#### [Exercise goal]
Each record must come back unchanged in your answer, stripped of its images.

#### [Record set]

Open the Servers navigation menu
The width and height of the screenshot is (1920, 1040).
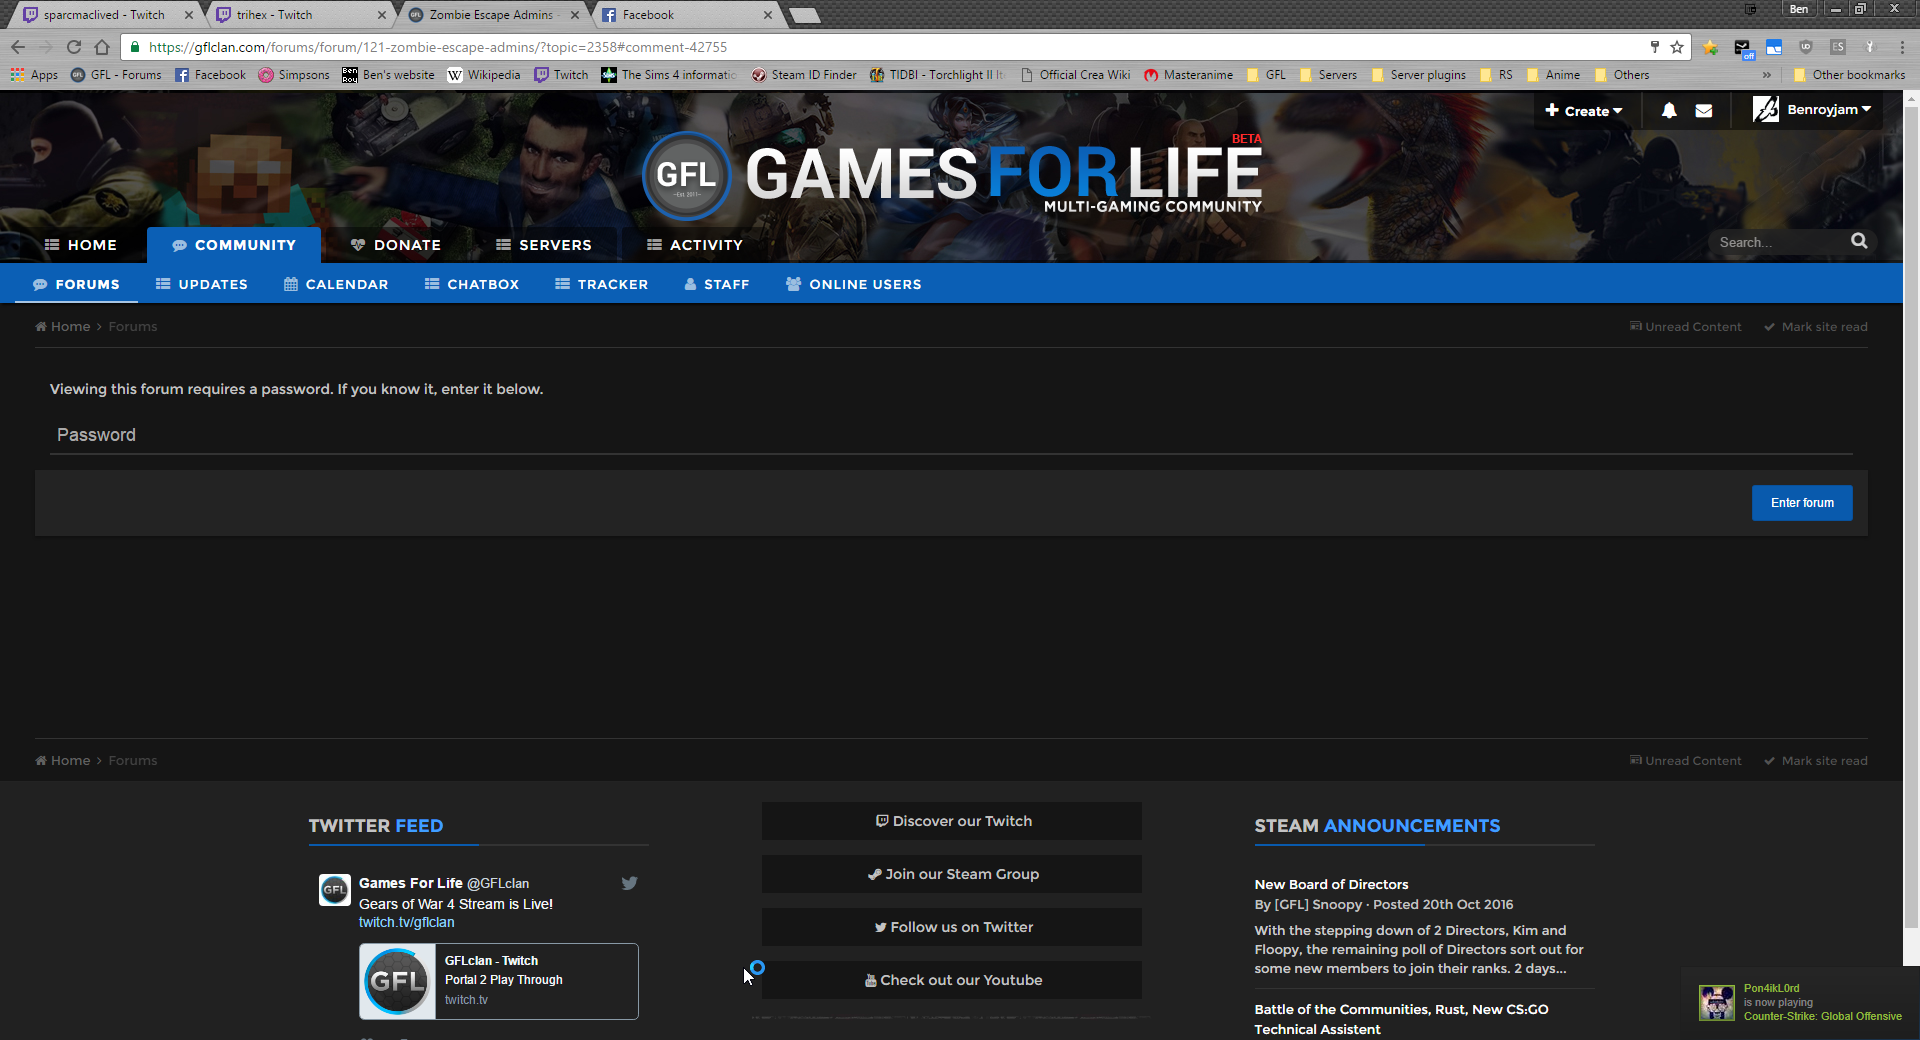(544, 245)
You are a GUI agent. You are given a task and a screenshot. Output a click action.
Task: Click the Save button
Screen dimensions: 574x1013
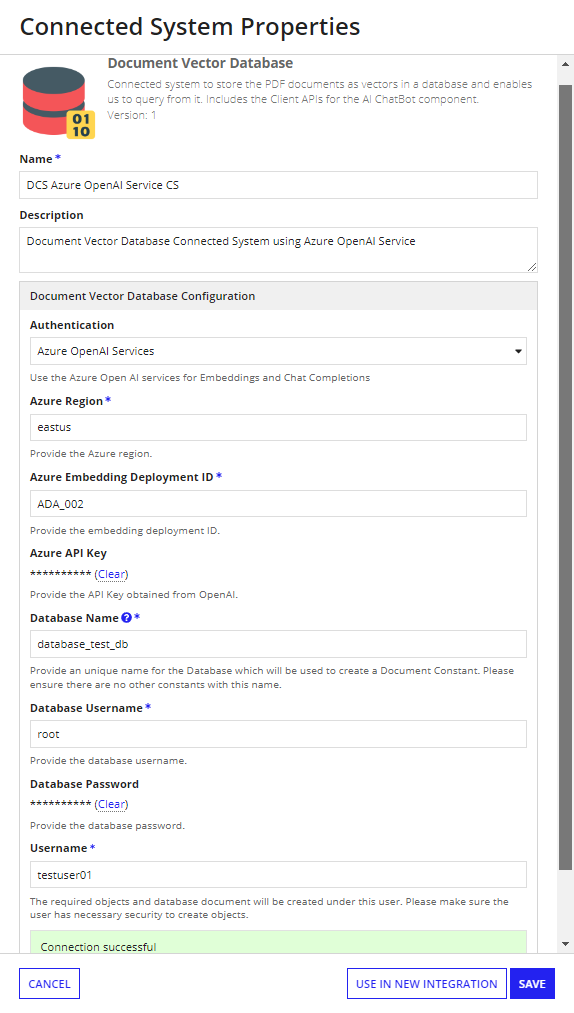click(532, 984)
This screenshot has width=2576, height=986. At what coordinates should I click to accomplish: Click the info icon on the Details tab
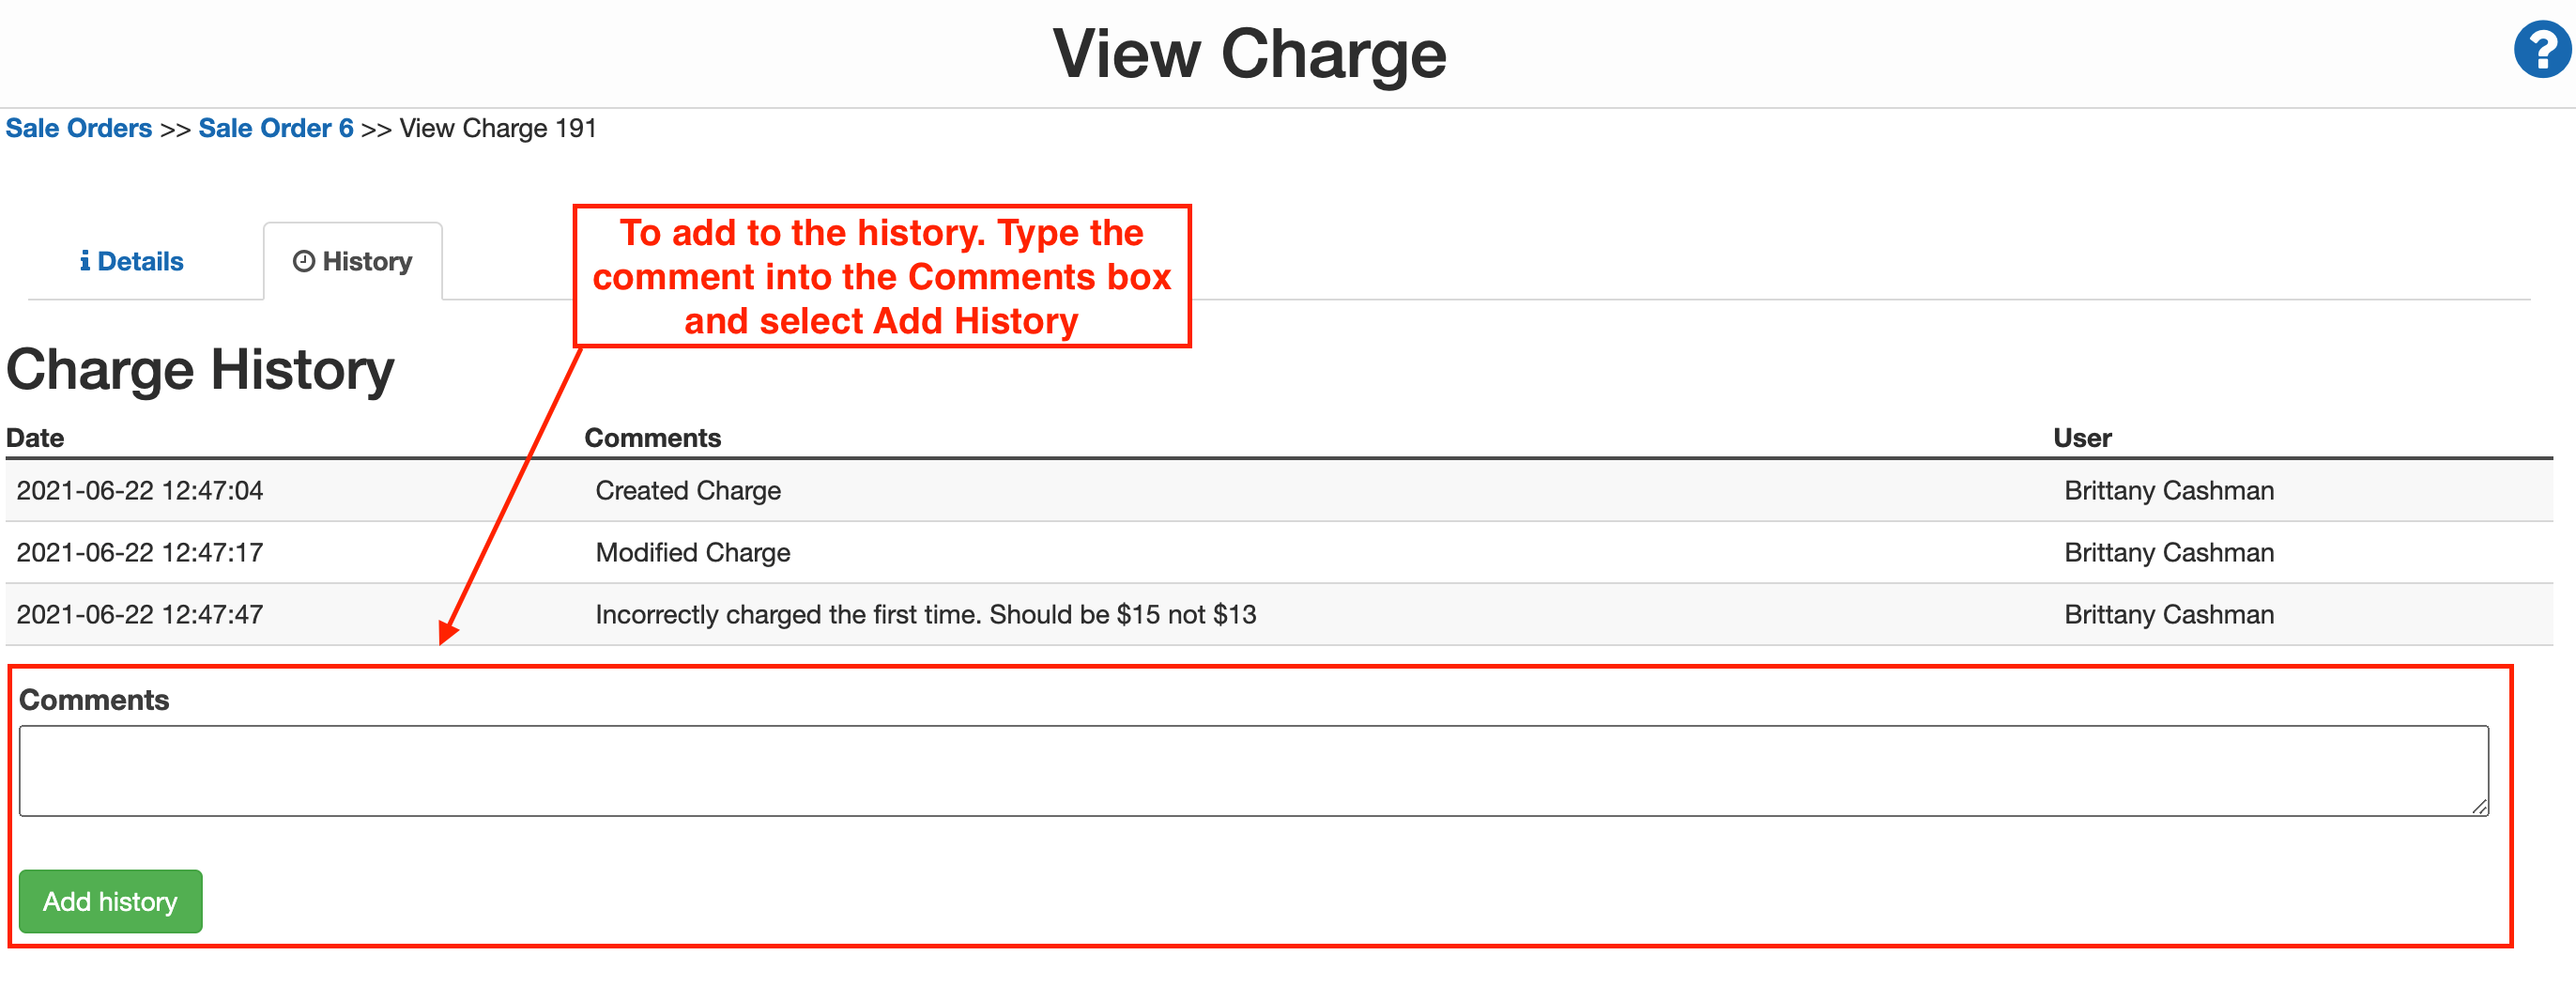[x=86, y=261]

#### [Output of the exercise]
Open the Servers navigation menu
The width and height of the screenshot is (1920, 1040).
(544, 245)
You are a GUI agent. You are given a task and a screenshot. Output a click action.
Task: Click the Save button
Screen dimensions: 574x1013
click(532, 984)
This screenshot has width=2576, height=986. At what coordinates should I click to accomplish: Click the info icon on the Details tab
[x=86, y=261]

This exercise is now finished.